多田源氏・源満仲

源満仲像

JR川西池田駅前には源満仲の像が建っています。
源満仲は多田源氏を創始した平安時代の武将です。

多田が源氏発祥の地と言われるのは、多田に移り住んだ満仲の子孫から、その後の主だった武士が誕生しているからです。
源満仲には5人の息子がいました。頼光、頼親、頼信、頼平、源賢です。
多田神社の境内にあった系統図を見ると、三男・頼信の河内源氏の系統から源義家、源頼朝が生まれ、足利氏、新田氏、山名氏などにつながり、最後の方には徳川家康の名前がありました。
また、長男・頼光の系統には明智光秀がいました。
そうそうたる武士たちが源満仲を祖としていることがわかります。

今回、源満仲に関わる多田神社、頼光寺、小童寺を訪問しました。

多田神社

多田神社は天禄元年(970)、源満仲によって創建されました。当初は天台宗の寺院で通称・多田院。明治の神仏分離令により多田神社となりました。

多田神社南大門

南大門をくぐって先に進むと随神門です。
徳川家綱によって寛文7年(1667)に再建されました。
徳川家は清和源氏と称していたので、多田神社を崇敬していたそうです。

随神門

続いて拝殿です。
拝殿も寛文7年(1667)に徳川家綱によって再建されています。

拝殿

拝殿の裏手には大江山の酒呑童子の首を洗ったという鬼首洗の池や源満仲公・頼光公の御廟所があります。
いつもは柵で拝殿裏に入られないようになっているようですが、この日は開放されていました。

一条天皇(在位986〜1011)の時代、酒呑童子を首領とする鬼が暴れまわっていた。
天皇の命を受けた源頼光は家来の頼光四天王(渡辺綱、ト部季武、碓井貞光、坂田金時)を引き連れ、酒呑童子のいる大江山(福知山市)に向かい、源氏の宝刀「鬼切丸」で酒呑童子を退治した。
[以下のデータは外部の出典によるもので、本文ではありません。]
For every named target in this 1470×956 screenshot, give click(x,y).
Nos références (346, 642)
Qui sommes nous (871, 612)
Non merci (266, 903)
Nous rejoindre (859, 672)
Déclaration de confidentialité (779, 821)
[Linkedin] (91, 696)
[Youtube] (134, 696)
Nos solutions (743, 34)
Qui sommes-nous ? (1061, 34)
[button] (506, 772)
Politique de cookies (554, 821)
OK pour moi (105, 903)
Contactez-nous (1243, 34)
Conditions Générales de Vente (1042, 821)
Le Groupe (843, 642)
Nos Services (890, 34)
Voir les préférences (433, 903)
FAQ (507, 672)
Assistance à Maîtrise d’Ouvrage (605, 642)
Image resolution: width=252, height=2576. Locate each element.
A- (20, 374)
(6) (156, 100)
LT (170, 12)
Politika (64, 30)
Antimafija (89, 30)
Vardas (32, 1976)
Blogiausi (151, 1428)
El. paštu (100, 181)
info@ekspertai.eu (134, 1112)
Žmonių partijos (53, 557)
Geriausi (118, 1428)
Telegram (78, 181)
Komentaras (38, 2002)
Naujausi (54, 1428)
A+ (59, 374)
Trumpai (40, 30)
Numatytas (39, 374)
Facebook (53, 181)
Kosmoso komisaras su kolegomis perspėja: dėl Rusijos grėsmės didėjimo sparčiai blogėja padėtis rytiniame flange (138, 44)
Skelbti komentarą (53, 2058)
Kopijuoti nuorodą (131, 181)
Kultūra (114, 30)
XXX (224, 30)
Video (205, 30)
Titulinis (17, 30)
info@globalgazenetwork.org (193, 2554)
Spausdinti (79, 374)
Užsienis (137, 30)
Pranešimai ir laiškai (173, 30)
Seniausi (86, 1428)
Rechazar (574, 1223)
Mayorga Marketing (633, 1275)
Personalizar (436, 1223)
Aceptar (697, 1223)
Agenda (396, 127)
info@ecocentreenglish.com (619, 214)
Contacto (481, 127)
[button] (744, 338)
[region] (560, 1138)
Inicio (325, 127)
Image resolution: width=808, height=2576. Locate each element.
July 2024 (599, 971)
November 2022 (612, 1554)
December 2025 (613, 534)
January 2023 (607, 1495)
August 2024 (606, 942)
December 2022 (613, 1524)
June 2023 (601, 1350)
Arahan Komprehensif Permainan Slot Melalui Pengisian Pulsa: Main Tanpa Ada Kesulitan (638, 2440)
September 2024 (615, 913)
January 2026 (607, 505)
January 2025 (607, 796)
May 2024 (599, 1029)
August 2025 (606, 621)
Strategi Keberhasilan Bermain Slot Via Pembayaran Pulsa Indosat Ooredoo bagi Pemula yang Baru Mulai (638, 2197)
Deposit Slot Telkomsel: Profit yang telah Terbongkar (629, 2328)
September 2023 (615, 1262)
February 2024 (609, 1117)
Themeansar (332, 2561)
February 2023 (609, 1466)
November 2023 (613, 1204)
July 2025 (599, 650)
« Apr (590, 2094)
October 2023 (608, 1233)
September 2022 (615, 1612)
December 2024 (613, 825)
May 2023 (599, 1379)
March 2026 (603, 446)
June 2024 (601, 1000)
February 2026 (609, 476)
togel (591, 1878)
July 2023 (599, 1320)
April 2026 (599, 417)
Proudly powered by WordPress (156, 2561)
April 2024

鬼首洗の池は酒呑童子の首を洗い清めたところからその名がつけられました。

鬼首洗の池

源満仲が亡くなったのは長徳3年(997)、多田院(多田神社)に廟所が造られました。
多田院は鎌倉、室町、江戸の各幕府から崇敬を受け、なかでも室町時代は歴代足利将軍の分骨が埋葬されました。

源満仲、頼光 両公の廟所

頼光寺

頼光寺は源満仲公の夫人・法如尼の発願により源賢僧都(美女丸)によって創建されたとされています。
源賢僧都(美女丸)は満仲公の九男で、美女丸伝説が伝えられています。

頼光寺

頼光寺は長い歴史の中で繁栄と衰退を繰り返したそうですが、現在はあじさい寺として親しまれているそうです。

少童寺

小童寺

少童寺は天延2年(974)に源賢僧都(美女丸)によって建立されました。

美女丸伝説
源満仲の末子、幼名・美女丸。
満仲は素行の悪かった美女丸を中山寺へ預け、僧になるための修行をさせることにした。
しかし、美女丸は父の教えに反し、仏門修行はせず、武勇にあけくれた。
経典を読めず管弦もできない美女丸に満仲は激怒し、重臣・藤原仲光に美女丸の首を切れと命じた。
主君の子の首を切ることをためらう仲光。
すると、子の幸寿丸が身代わりになると言い出した。
迷った挙げ句、ついに我が子の首を満仲に差し出した。
息子の首を見たくない満仲は、ろくに首を改めもせず、美女丸の首と思い込む。
難を逃れ、比叡山に上った美女丸は、心を入れ替え修行に励み、源賢阿闇梨という名僧になった。
多田に戻った源賢阿闇梨は身代わりとなった幸寿丸を弔うため小童寺を創建する。

残酷な話だと思います。我が子を殺してしまった藤原仲光があわれです。

少童寺本堂の裏には美女丸、幸寿丸、藤原仲光の墓がありました。

美女丸、幸寿丸、藤原仲光の墓

また、頼光四天王の渡辺綱の廟所、ト部季武、坂田金時、平井保昌の墓もありました。

渡辺綱公の廟所
ト部季武、坂田金時、平井保昌の墓

多田にはいろいろなエピソードが残っていますが、探せばもっとあるのでしょう。
それにしても、源満仲は、まさか自分の子孫たちが将軍になるとは思いもよらなかったでしょうね。